My debt collection lawsuit was dismissed with prejudice — now what?


Dismissal with prejudice is very helpful when sued by a debt collector

Problem of being sued becomes a great opportunity when you win — when the case is dismissed with prejudice

Summary

If you were sued by a debt collector (debt buyer) and your case was dismissed with prejudice, then this is the same as winning your case.  (I’m not talking about a settlement but where the court does this outside of a settlement).  And we are only talking about Alabama law — other states may be different.

As a dismissal with prejudice is the same as winning your case, this has important implications.

You do not owe the debt to the debt buyer who sued you.

So the credit reporting by the debt collector (LVNV, Midland, Portfolio, etc) must be deleted.

You should never hear from the debt collector again on this debt.
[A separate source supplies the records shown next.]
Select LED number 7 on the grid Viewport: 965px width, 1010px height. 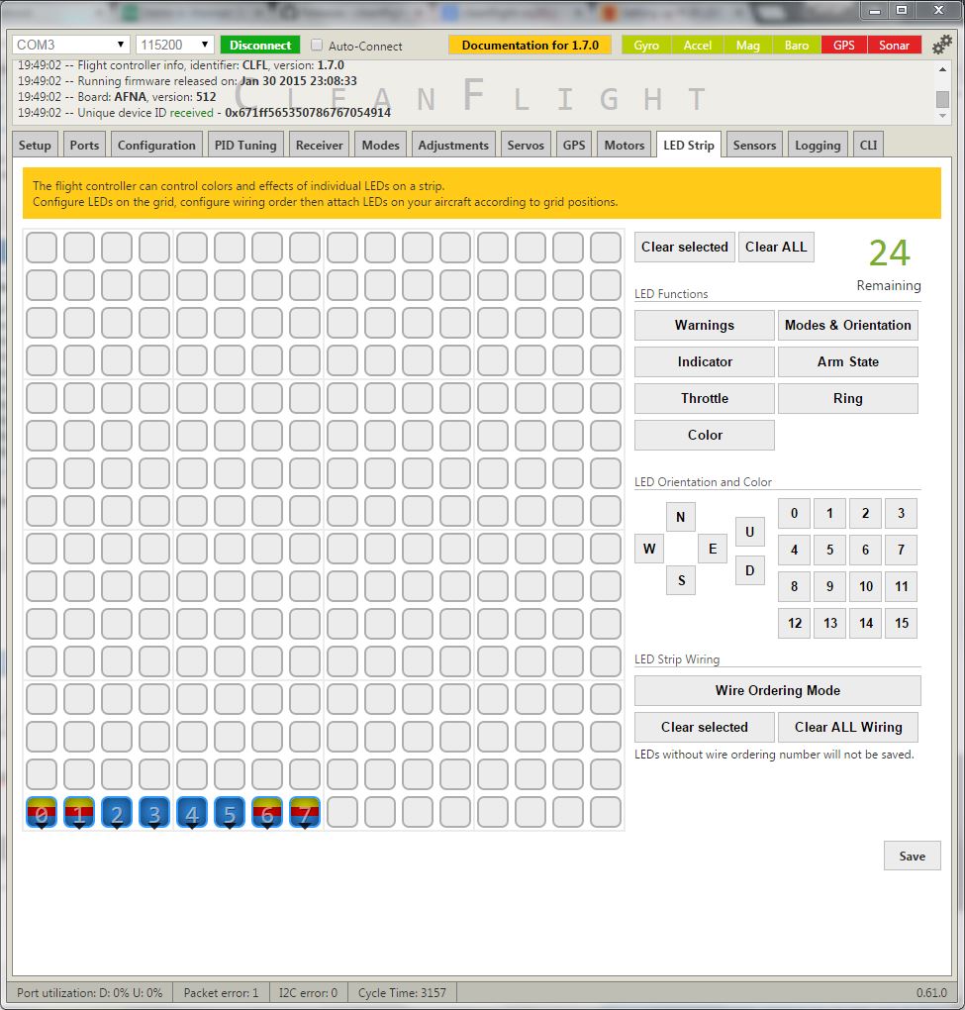(305, 813)
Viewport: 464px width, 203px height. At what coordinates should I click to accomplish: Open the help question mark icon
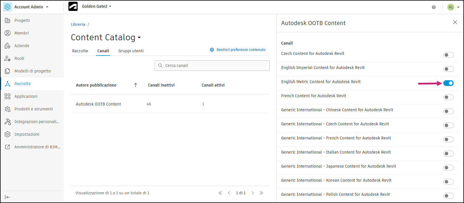[x=434, y=7]
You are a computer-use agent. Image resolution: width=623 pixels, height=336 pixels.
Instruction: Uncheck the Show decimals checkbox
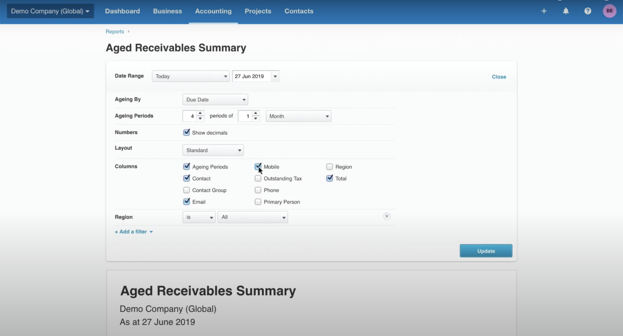[x=186, y=132]
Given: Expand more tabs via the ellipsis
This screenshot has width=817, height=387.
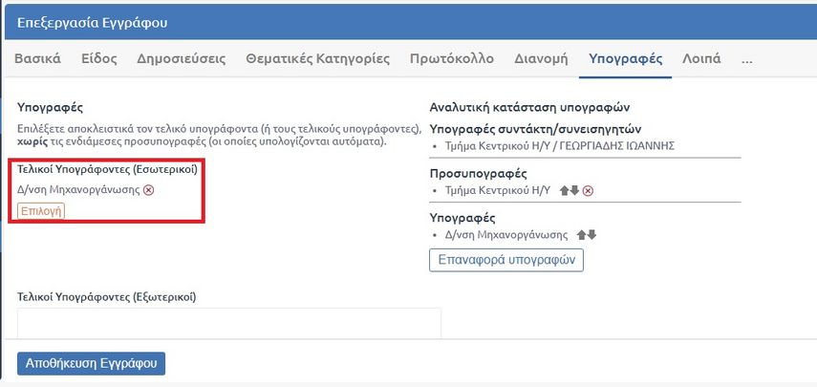Looking at the screenshot, I should pyautogui.click(x=746, y=58).
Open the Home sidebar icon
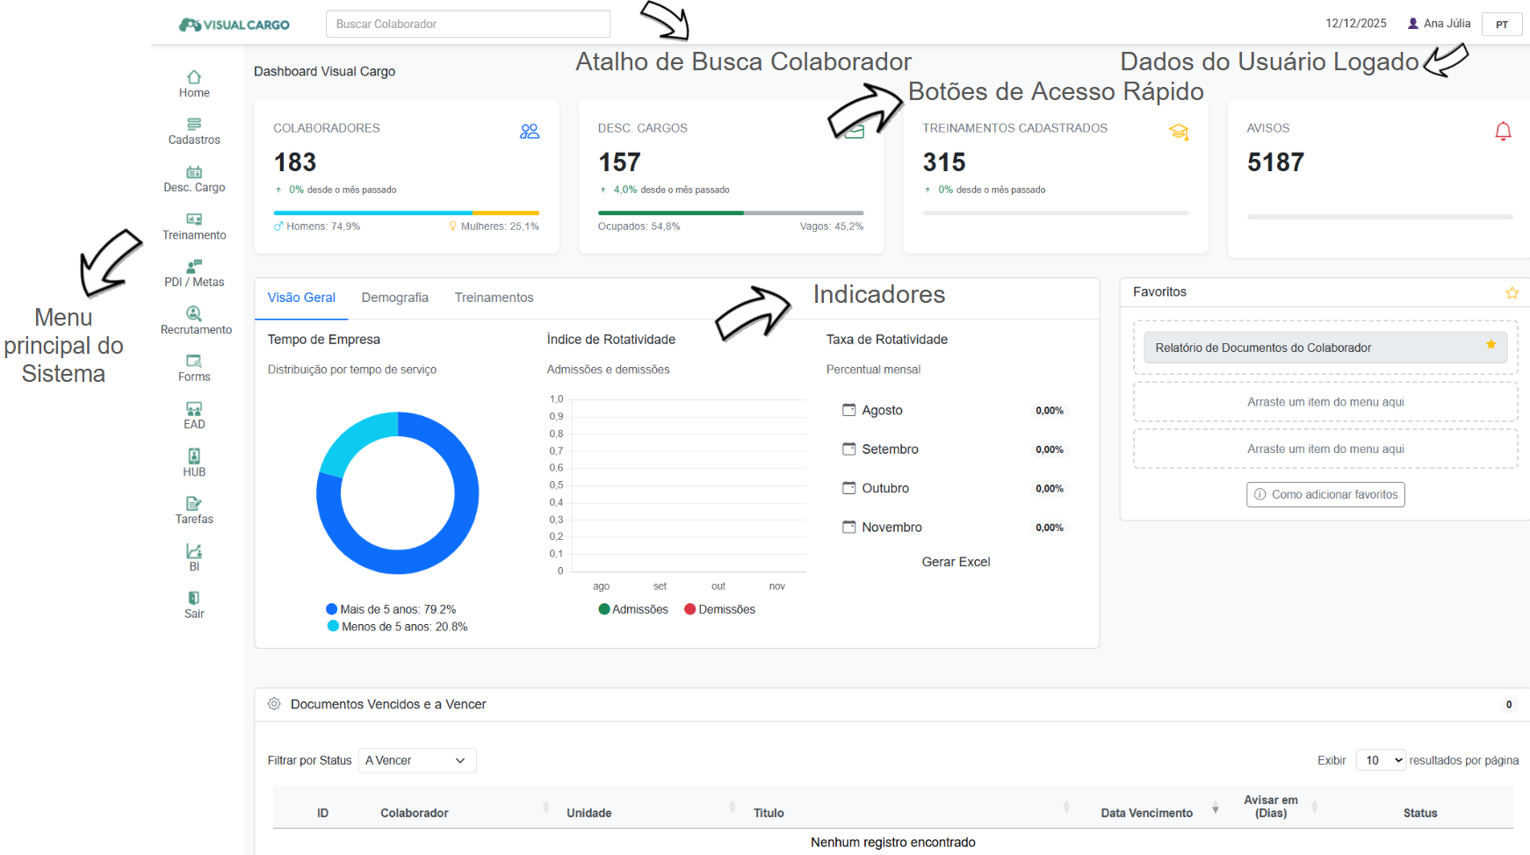This screenshot has width=1530, height=855. [x=194, y=77]
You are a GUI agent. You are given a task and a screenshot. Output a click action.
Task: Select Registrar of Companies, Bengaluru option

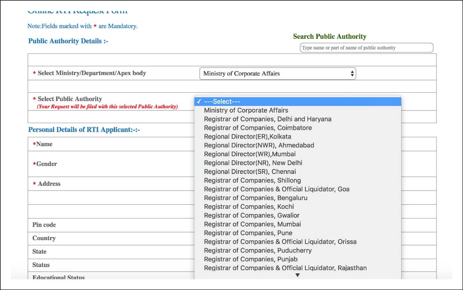[255, 198]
And you may be able to sue for money damages for the bogus lawsuit brought against you.

Let’s take a look at each of these in more detail.

You do not owe the debt to the debt buyer who sued you.

Winning your case means, under Alabama law, that whatever you were accused of, you are not guilty of it.  You were accused of owing Midland or some other debt collector money.

But you won your case.

You do not owe Midland or the debt collector any money.

So if you don’t owe any money, then what about the credit reporting?

So the credit reporting by the debt collector (LVNV, Midland, Portfolio, etc) must be deleted.

If you owe no money, then no credit reporting is allowed.

Think of it this way.

What if I (John Watts) reported you owed me $1000?  But you don’t.

So I can’t legally report this.

Same for Midland or Portfolio or whoever the debt collector is — can’t report you owe a debt a judge says you do not owe.

The day you win your case the debt collector should delete the credit reporting.  Otherwise it is false credit reporting under several federal laws.  (And frankly has always been false credit reporting since you never owed the collector the money).

To be safe you may want to dispute under the FCRA (Fair Credit Reporting Act).  You can send a dispute letter to the credit reporting agencies and include a copy of the complaint and the dismissal with prejudice.  This helps the credit bureaus (Equifax, Experian, and TransUnion) to know which debt should be deleted.  They can match up the Midland (or other collector) account with the one you were sued on.

Either it gets deleted or you sue the collector and potentially the credit reporting agencies.

You should never hear from the debt collector again on this debt.

Since you don’t owe the $3,000 debt or whatever you were sued for — no one can collect on the debt (which does not exist).  Certainly not the company that sued you — they lost.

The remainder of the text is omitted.